子どもが朝起きれない、学校に行けない、気力がわかないというのは、単に怠けだけじゃなくて、心が疲れきってしまってうつになるというケースもあります。

そういう場合に、たたき起こして

「学校に行け」

とい追い出すように行かせると、逆効果になる訳ですね。

うつ病患者は、1994年に44万人だったのが、2008年に104万人と、この10年間で2.5倍くらいに増えています。

男性はちょうど働き盛りの30〜40代に多く、女性は60代以降に多いのが特徴です。

うつは、仕事人間で頑張り屋さん、なんでも一生懸命してしまう真面目な方に多いです。

自分に厳しく、休養を取らない人ですね。

こういう人は本当に消耗しきって、うつになってしまうことが多いので、上手に休養が取れるようにならなければいけません。

休養を取り、身体と脳を休ませてあげること。

そして、病院に行って、もらった薬を飲み、しっかり睡眠を取って、ストレスがある環境を変えれば、1〜2カ月でだいたい快復します。

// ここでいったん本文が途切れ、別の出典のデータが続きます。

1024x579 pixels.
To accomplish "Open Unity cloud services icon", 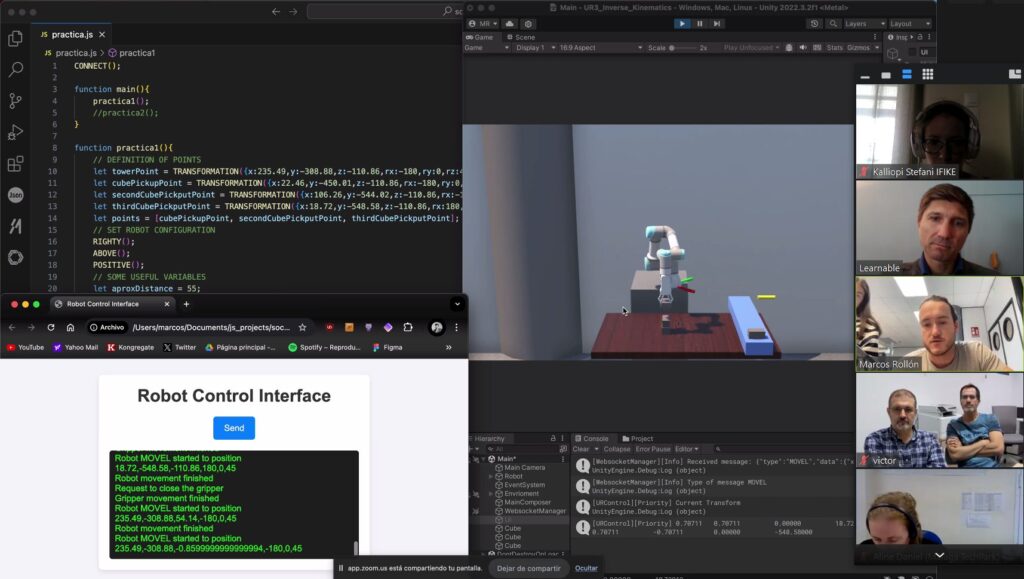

ですから、決してうつは怖い病気でもないし、治らない病気でもありません。

的確な治療をすれば、ちゃんと快復してまた本来の元気を取り戻します。

うつは、まじめで頑張り屋さんがなると言いましたが、最近はそうでない

「新型うつ病」

というものがあります。

20〜40代の若者に多く、軽いうつ状態で無気力状態です。

しかし、特徴があります。

職場で厳しい上司から叱られると、それが原因で仕事が嫌になって、病院で

「私はうつで、ちょっと休みたいから診断書を書いてください」

と言うんですね。

そして、診断書を書いて

「ゆっくり休みなさい」

と言いますと、遊びに行ったり、彼女とドライブしたり、海外旅行に行く人までいます。

そして、そろそろ診断の期限が切れて、出社可能ですという診断書を書きましょうかと言うと、

「またお腹が痛くなりました」

と言うんです。

もう1つ、上司から叱られると、

「叱る上司が悪い」

と言って、他人のせいにする傾向があります。

自分自身の問題として受け止めないんですね。

しかし、ここで厳しいことを言うと、ますますその人は悪くなりますから、

「お前のやり方が悪い。もっと頑張れ」

というように批判せず、とりあえず話を聞いて受け入れ、無理に励まさないことが大切です。

反対に、しっかり話を聞き、職場環境を変えてあげたり、気を緩めて過ごせるような環境を整えてあげることが大切です。

優しく声かけをするなどして、まず家でゆっくり休ませてあげることが大切ですね。